REQUIREMENT
Work through the lines below and count those holding "target"; reply with the number only.

DATA FOR THE TASK
————

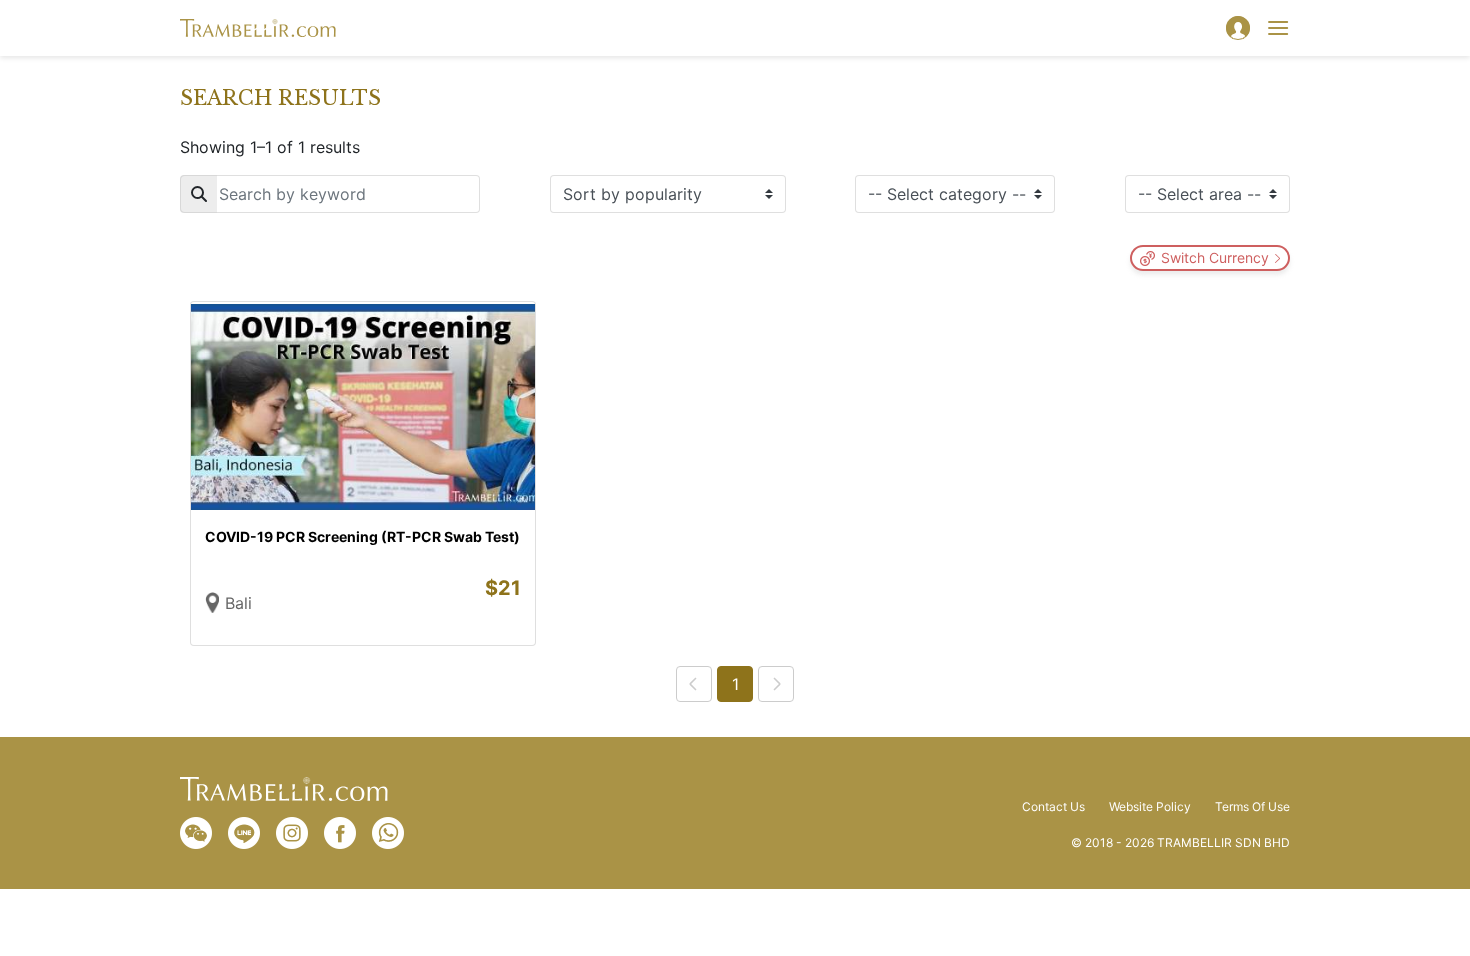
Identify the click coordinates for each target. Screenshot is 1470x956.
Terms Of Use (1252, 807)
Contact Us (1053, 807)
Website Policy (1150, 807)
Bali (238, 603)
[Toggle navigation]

————

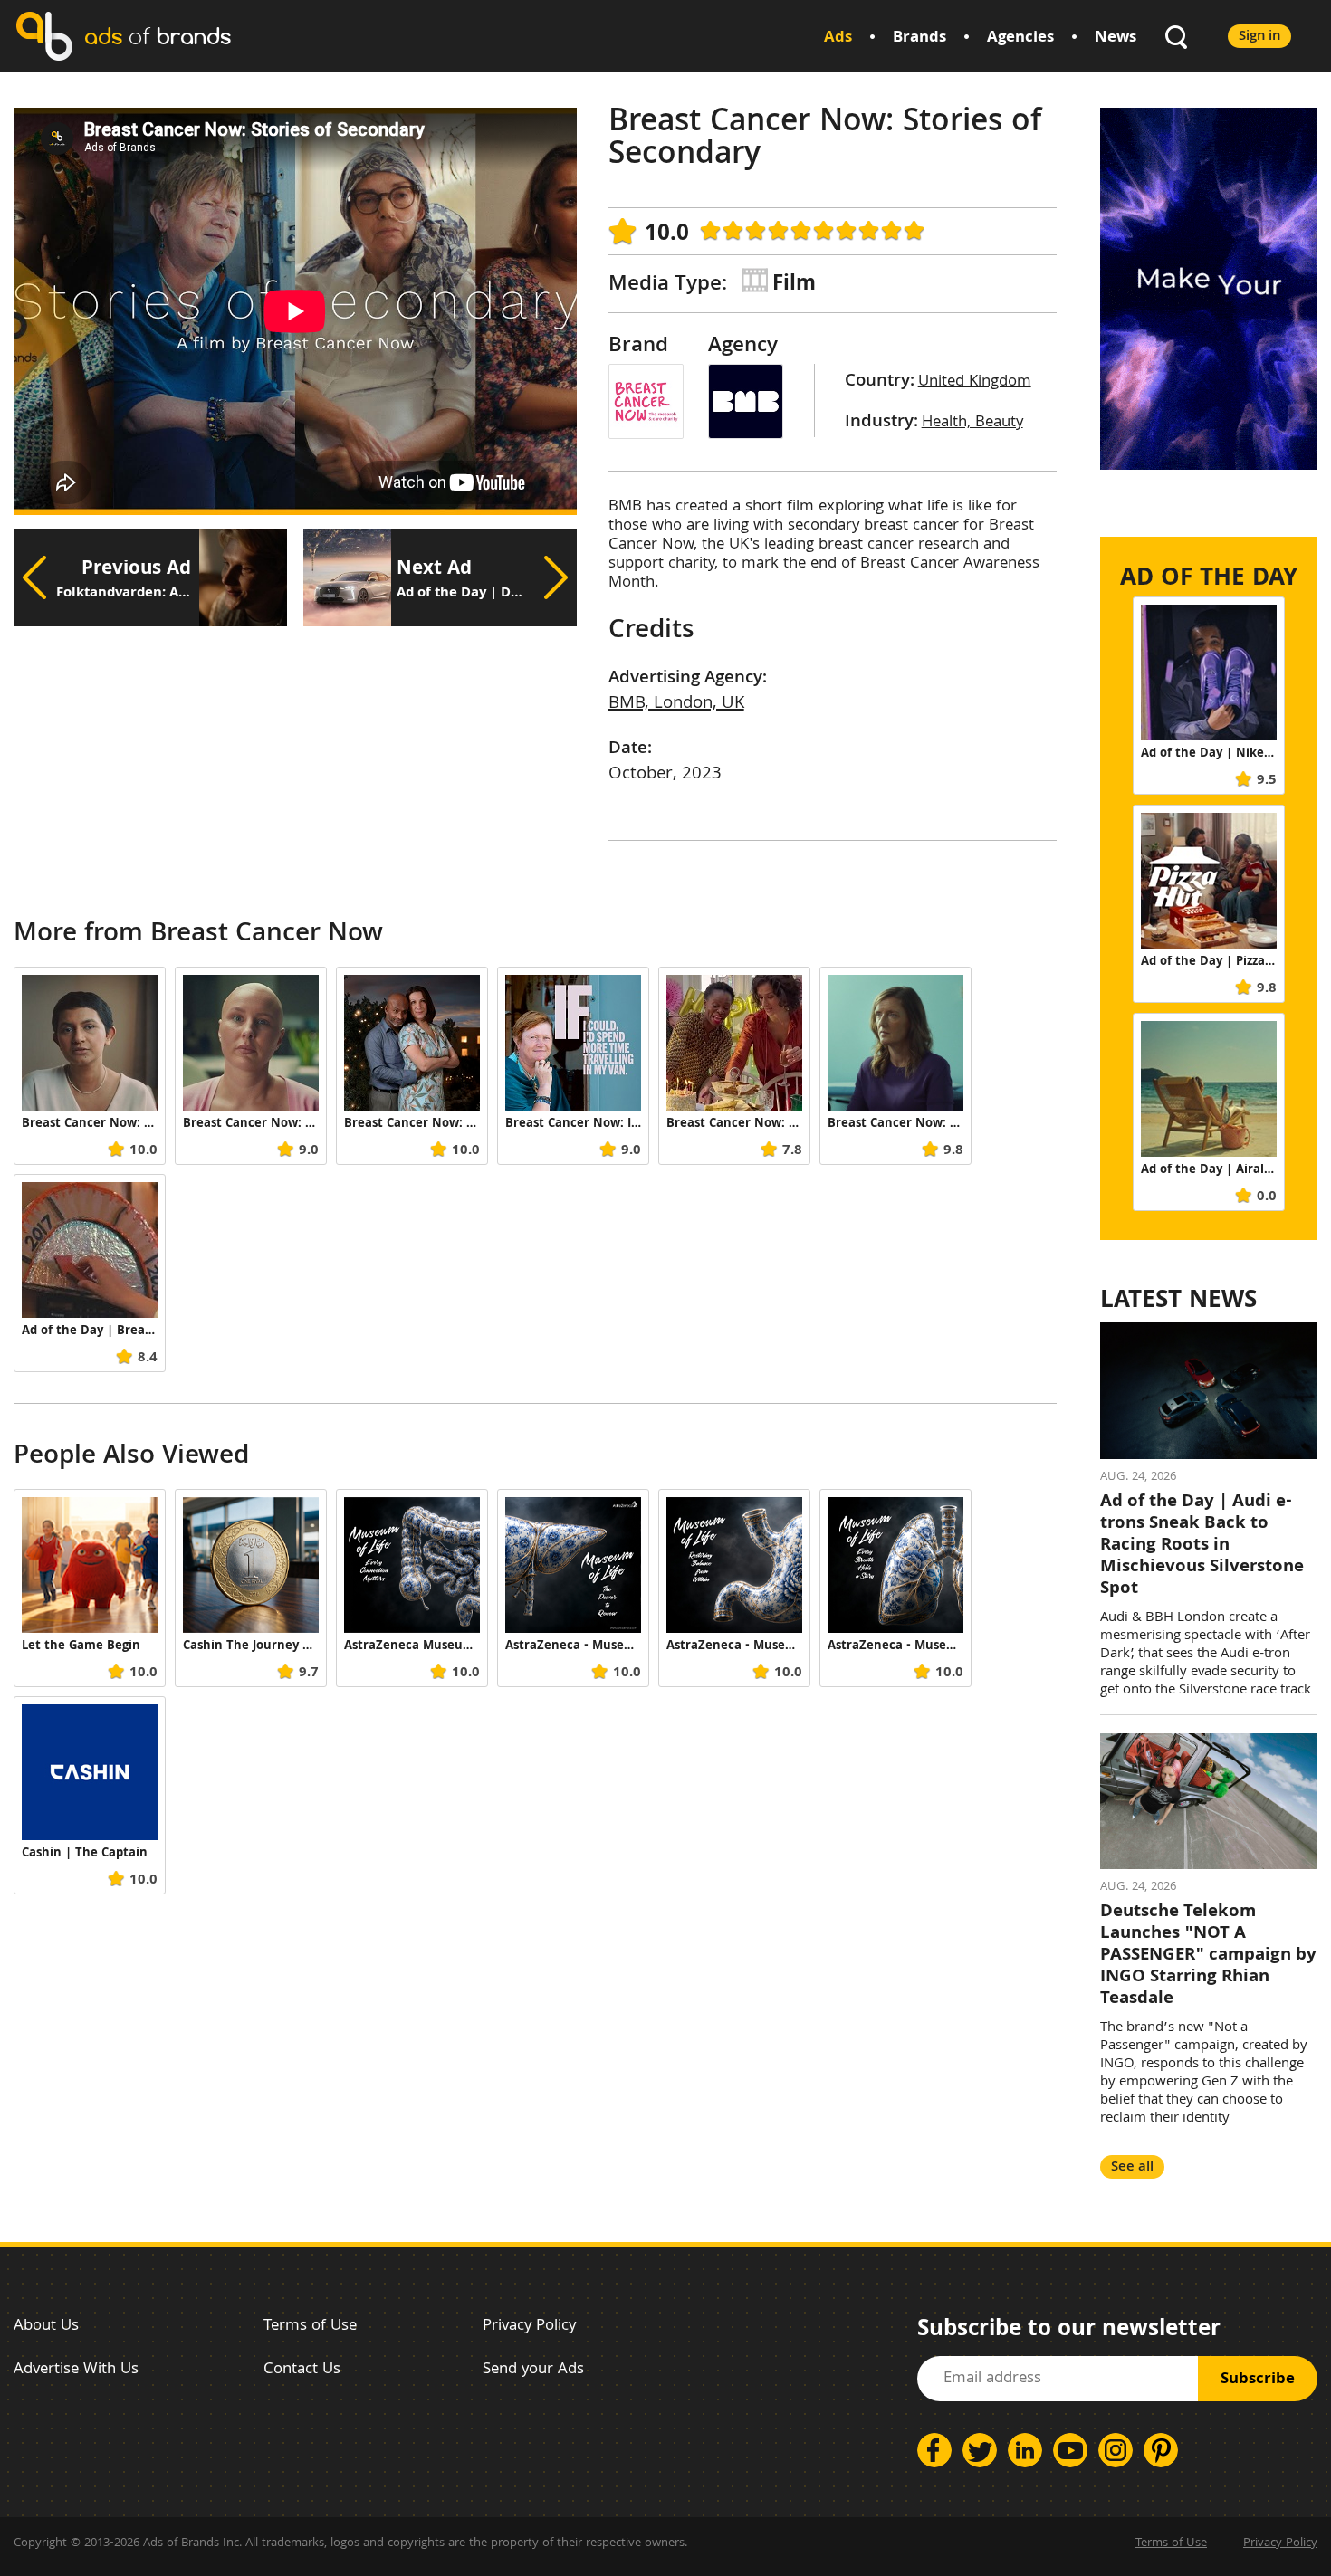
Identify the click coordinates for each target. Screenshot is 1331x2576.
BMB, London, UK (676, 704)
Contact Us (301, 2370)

————

WRITTEN RESPONSE
2